>> START

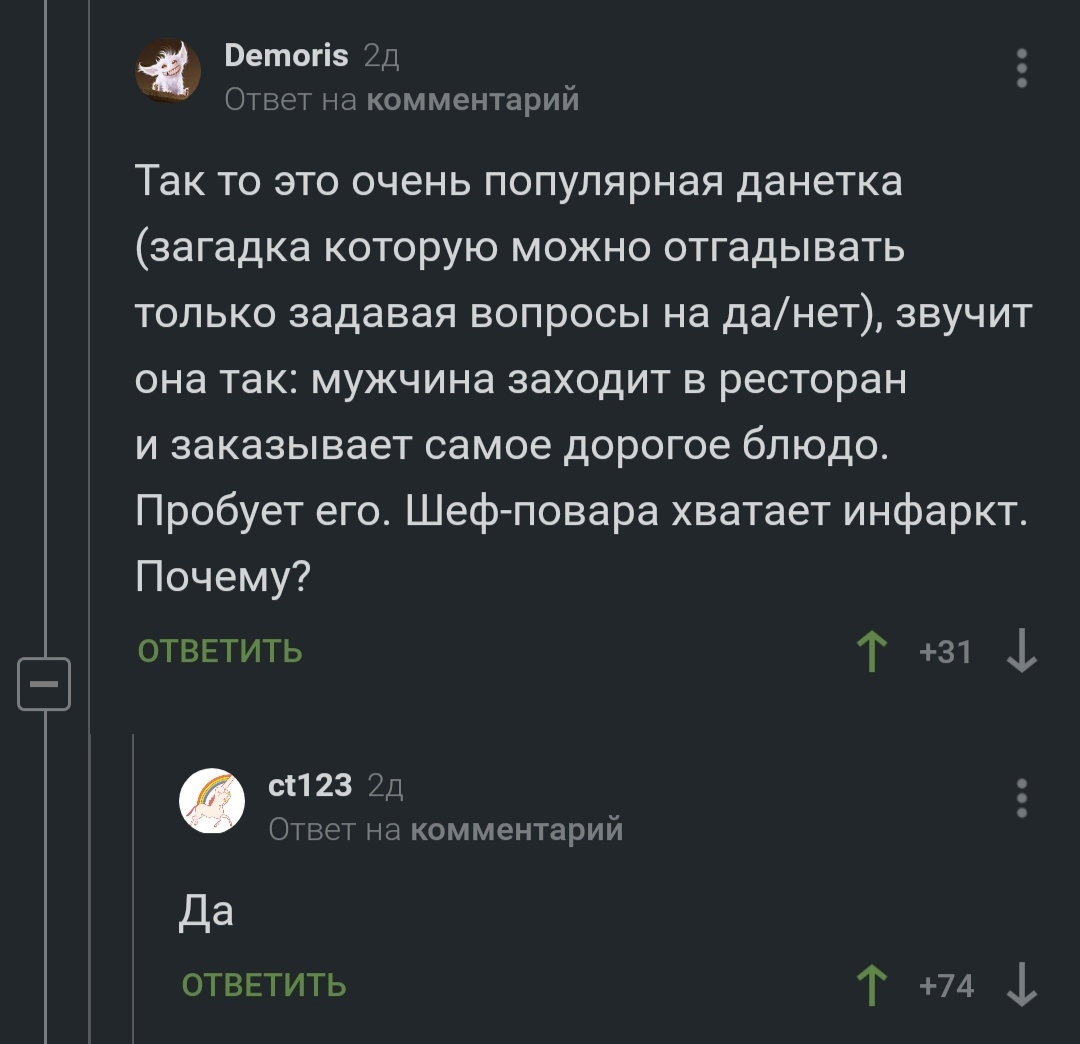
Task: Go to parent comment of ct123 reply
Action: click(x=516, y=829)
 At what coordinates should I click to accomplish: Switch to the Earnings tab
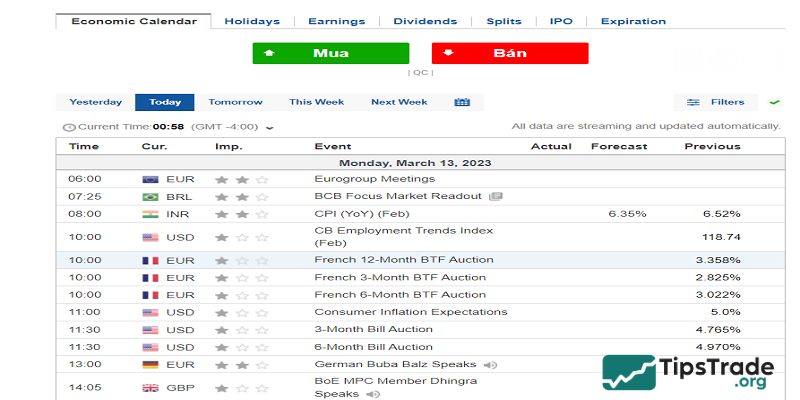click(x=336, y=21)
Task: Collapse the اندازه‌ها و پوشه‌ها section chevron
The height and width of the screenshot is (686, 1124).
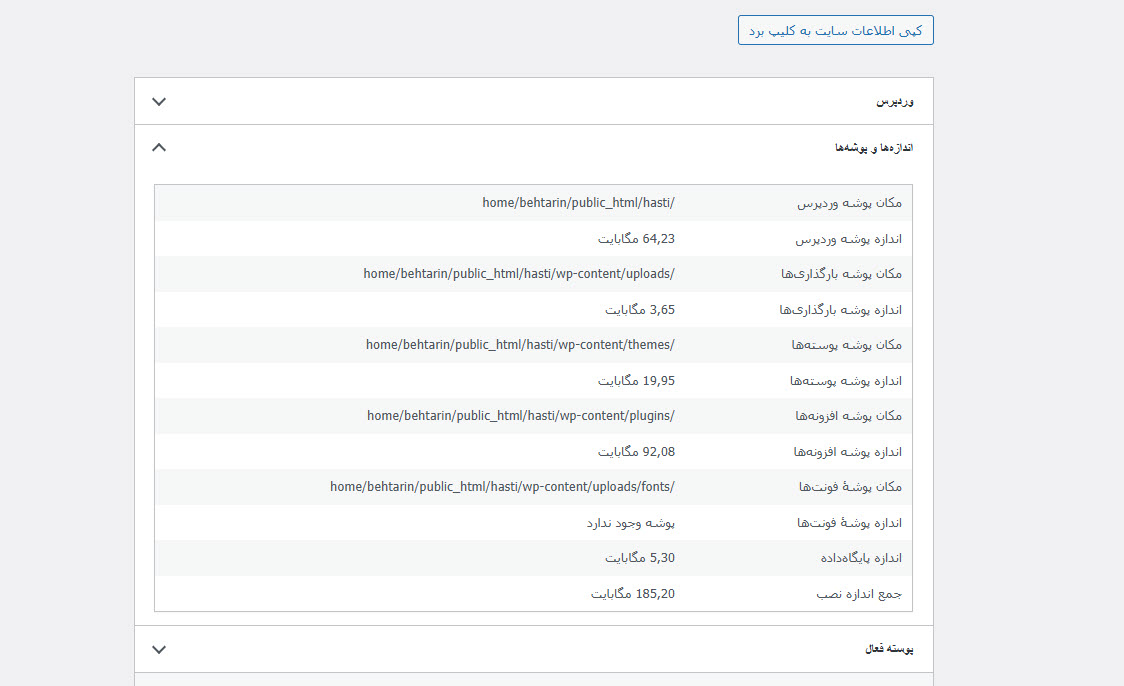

>> END

GOAL: Format every line of the records above as a JSON list of strings, one string per line, skipping blank lines and leaving the pictures out.

RESULT FOR THIS EXERCISE:
[
  "Task: Go to parent comment of ct123 reply",
  "Action: click(x=516, y=829)",
  " At what coordinates should I click to accomplish: Switch to the Earnings tab",
  "click(x=336, y=21)",
  "Task: Collapse the اندازه‌ها و پوشه‌ها section chevron",
  "The height and width of the screenshot is (686, 1124)."
]